You need to check if it's the valve body that's causing the issue or just the head. If it's the body then replace the whole lot with a Honeywell one.
 
You need to check if it's the valve body that's causing the issue or just the head. If it's the body then replace the whole lot with a Honeywell one.
I've just taken the head off. When the CH is switched on it moves through it's arc to the uppermost position. I am presuming that when the HW is on it should move to the opposite end of its range of motion but it doesn't. It just stops roughly halfway in between and starts making the clicking noise. Should i try and see if the valve moves manually through its full range of motion or is this enough to suspect it's just the head? Also if I do just decide the head needs changing should I drain the system down, take off the valve and make sure no debris/sludge is impeding it's movement. Do all makes fit these three way valves? Also do all valves have the function to move it to a flushing position in order to fully drain the system down?
 
If you can move the spindle manually then it's free enough to not have to change the body ... However a modern diverter would save you in the long run IMHO ... Systems prone to sludge sounds dodgy mind!!! I'd be concerned there as there's most likely an underlying issue giving you that grief :)
 
If you can move the spindle manually then it's free enough to not have to change the body ... However a modern diverter would save you in the long run IMHO ... Systems prone to sludge sounds dodgy mind!!! I'd be concerned there as there's most likely an underlying issue giving you that grief :)

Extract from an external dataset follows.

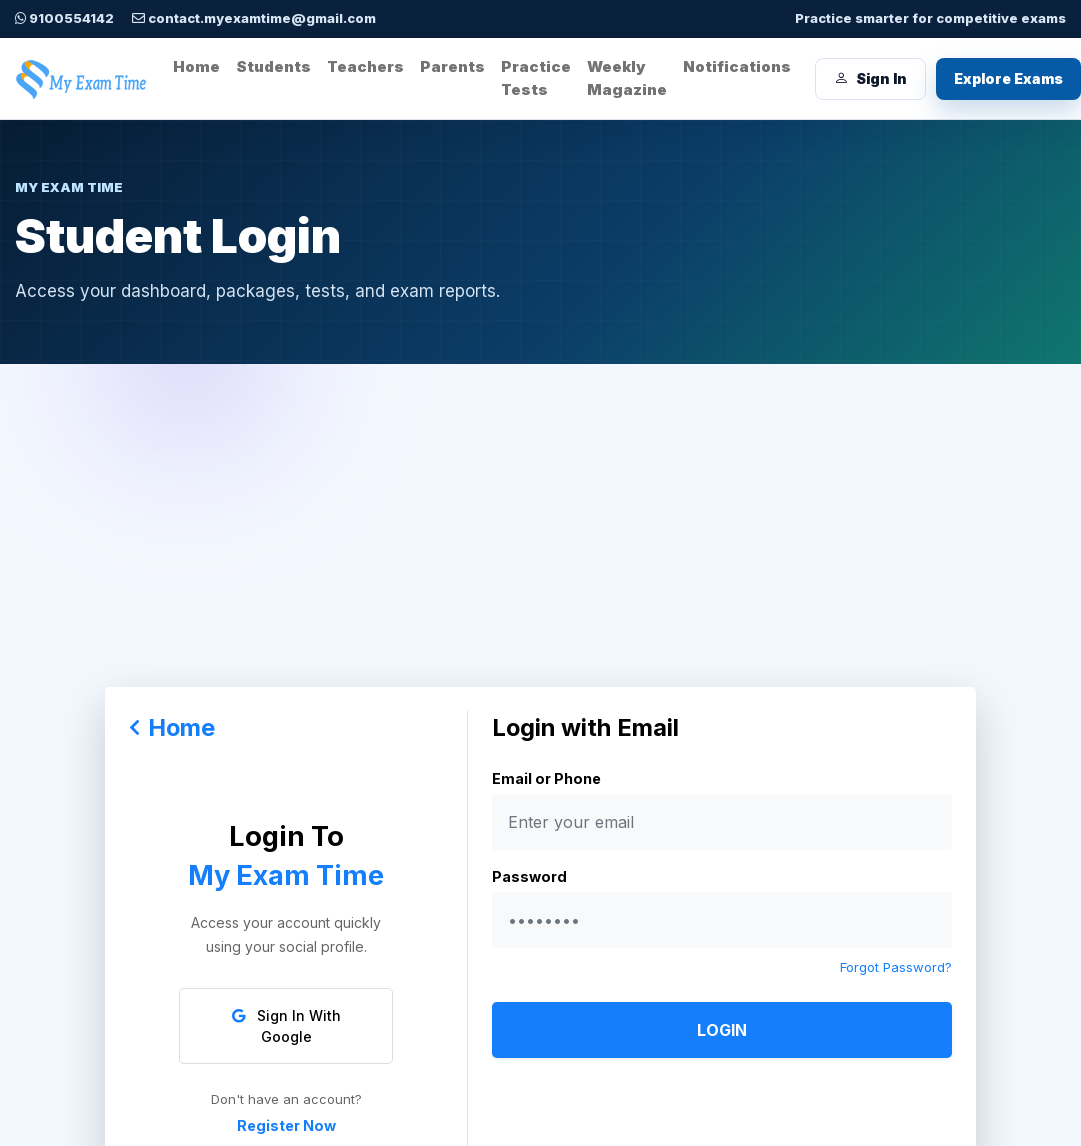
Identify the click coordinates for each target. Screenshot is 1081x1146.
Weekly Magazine (627, 78)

Cheers for that. I see you are not too far from me.. I live in Bedlington now but am originally from the town. I'll try and keep this brief. Our system was new 13 years ago when the house was built but has always tended to be noisy with bubbling/kettling type noises and air will always accumulate in the bathroom rad. A mate of mine is a DIY plumber and he recommended draining it down which we did a few years back and it was totally black!! I have always intended on doing this but then running something like Sentinel X400 through to clean everything or take off each rad and hose it through clean. The key word there is "intended" as i never got round to it but for the past few weeks the diverter has been sticking all the time it was on my list of things to do some time within the next few weeks. Seems my hand has been forced a little earlier than i thought though!!!

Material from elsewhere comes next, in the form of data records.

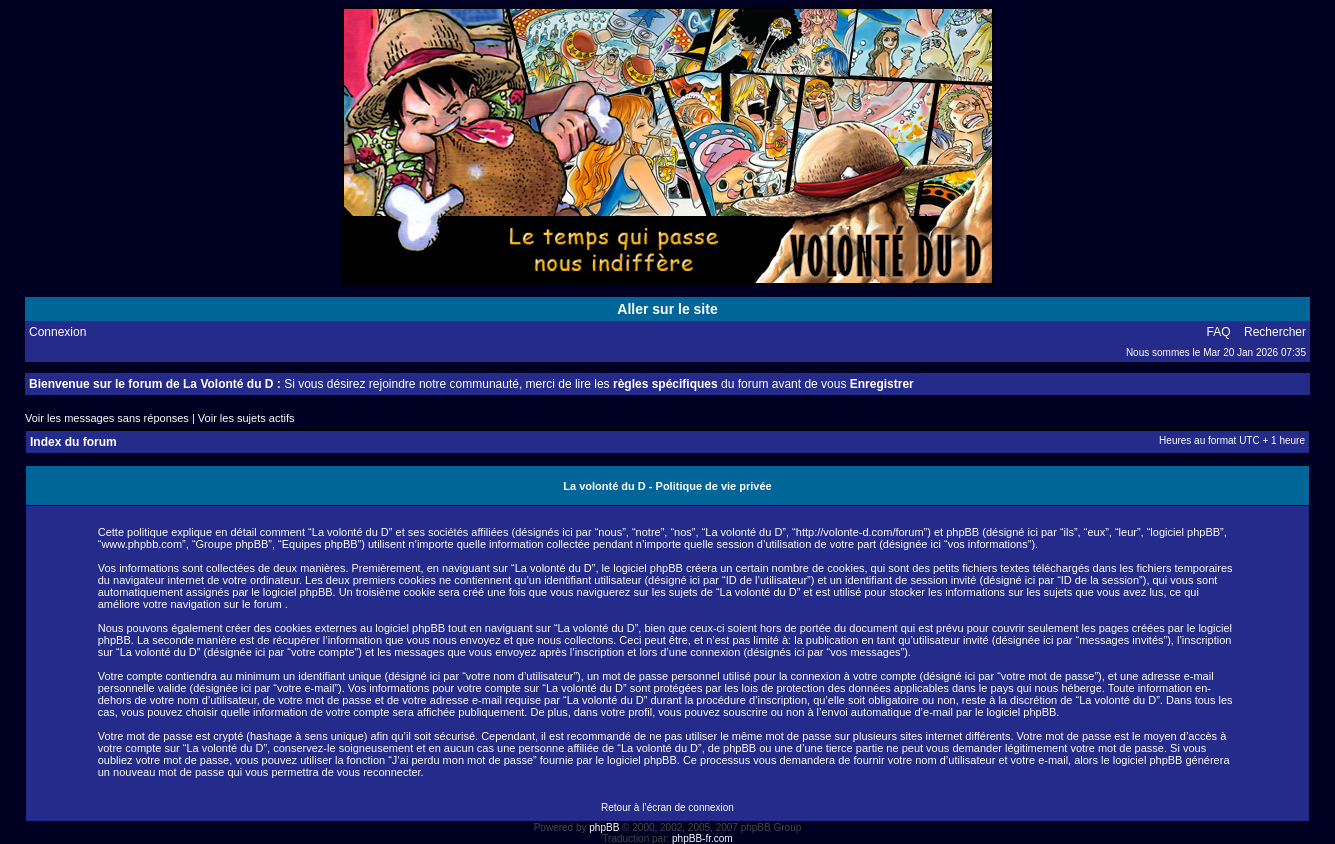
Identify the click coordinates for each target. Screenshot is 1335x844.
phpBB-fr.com (702, 838)
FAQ (1219, 332)
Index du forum (73, 442)
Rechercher (1275, 332)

What do you mean by a modern diverter?
 
By modern I mean a newer model valve. I'd bet the SD2701 actuator is about the same price as a new valve? Did you put any inhibitor in when you drained it? Even if you did it sounds like it may need some more? It could well be gas not air that's accumulating, by-the-way? One of the bi-products of corrosion is hydrogen!
 
Thanks for that. I think it probably is hydrogen due to corrosion as even when I bleed the radiators the water is still black. I have just been up and the valve will turn manually. There is some resistance and it's pretty awkward to reach but it is turnable by hand. So I'm thinking....new head (which type/make??). Finally put some cleaner in followed by an inhibitor. I have to say that the cleaner and inhibitor were highly recommended but I just didn't get round to sorting it. What a tool!
 
:lol: You can get the SD2701 straight swap :)

Yip that's what i intended but I just thought if I could get something like a Honeywell it might last longer. Anyway I'm just going to replace the head like for like and get another Sunvic. I've just taken the panel off the junction box to see about the wires. I thought if i just took note of the wiring i could just replace like for like. Until i saw the orange wire from the Sunvic was hanging out of the terminal block. it almost looked like it should have been in there but had dislodged. Grrrrrrrrr that wiring looks far too complex!!!!! Might have to admit defeat and get a professional in.

Just searched for the wiring diagram and it seems that the orange is HW only. It seems strage this is the wire that seems like it has come out of the terminal block. Too scared to try and put it in with the yellow wire which is where it seems to have come from.